Cette révélation ne m’a pas étonnée. J’ai toujours pensé que le métier d’humoriste était à haut risque de débalancement chimique dans le cerveau, quand tu passes ton temps à recevoir les vagues de rires et d’adrénaline sur une scène. Ce que Louis-José Houde raconte sur scène.

« Je pense que ça vient vraiment du fond de mon âme quand je parle de ça. J’ai commencé jeune dans ce métier. Faire rire les gens te met dans une espèce d’état second. Un moment donné, tu oublies de prendre soin de toi pour vrai, t’es tellement toujours sur un high. C’est vraiment ce que la dopamine fait à ton cerveau, quand tu sors de scène quatre soirs par semaine. »

Ça m’a mis dans une espèce de monde parallèle, où c’était dur des fois d’être en couple, de faire des choses simples le dimanche.

Louis-José Houde

Des choses comme quoi ? que je lui demande. « Les petites choses de la vie », répond-il. Mais n’est-il pas un spécialiste des petites choses de la vie dans son art ? « Oui, mais… », laisse-t-il tomber avec un sourire énigmatique, et il ne voudra pas s’étendre sur le sujet. Je détends l’atmosphère en lui disant que s’il veut devenir père sur le tard, il est condamné à sortir avec des femmes plus jeunes, le pauvre. Il m’avoue que ça fait quatre ans qu’il essaie d’écrire une joke sur Mick Jagger, qui a eu un enfant à 73 ans, alors qu’il est arrière-grand-père.

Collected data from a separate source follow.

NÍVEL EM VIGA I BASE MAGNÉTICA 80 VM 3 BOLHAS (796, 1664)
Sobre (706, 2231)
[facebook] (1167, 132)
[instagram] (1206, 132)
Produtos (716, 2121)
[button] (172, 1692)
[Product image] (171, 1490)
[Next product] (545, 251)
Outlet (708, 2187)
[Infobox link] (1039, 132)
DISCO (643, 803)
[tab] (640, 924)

Dire la vérité est rarement un mauvais choix, entre mille autres. Je ne vois pas comment il pourrait regretter de l’avoir fait avec ce nouveau spectacle qui sera présenté pendant peu de temps. Ça vaut vraiment la peine de le voir, car ce n’est pas un « nouveau » Louis-José Houde qu’on y voit. Plutôt un humoriste à un important tournant de sa vie, qu’il partage avec son public, avant d’aller ailleurs.

Mille mauvais choix, en tournée partout au Québec jusqu’en 2022. À noter que 16 nouvelles représentations supplémentaires viennent tout juste d’être ajoutées.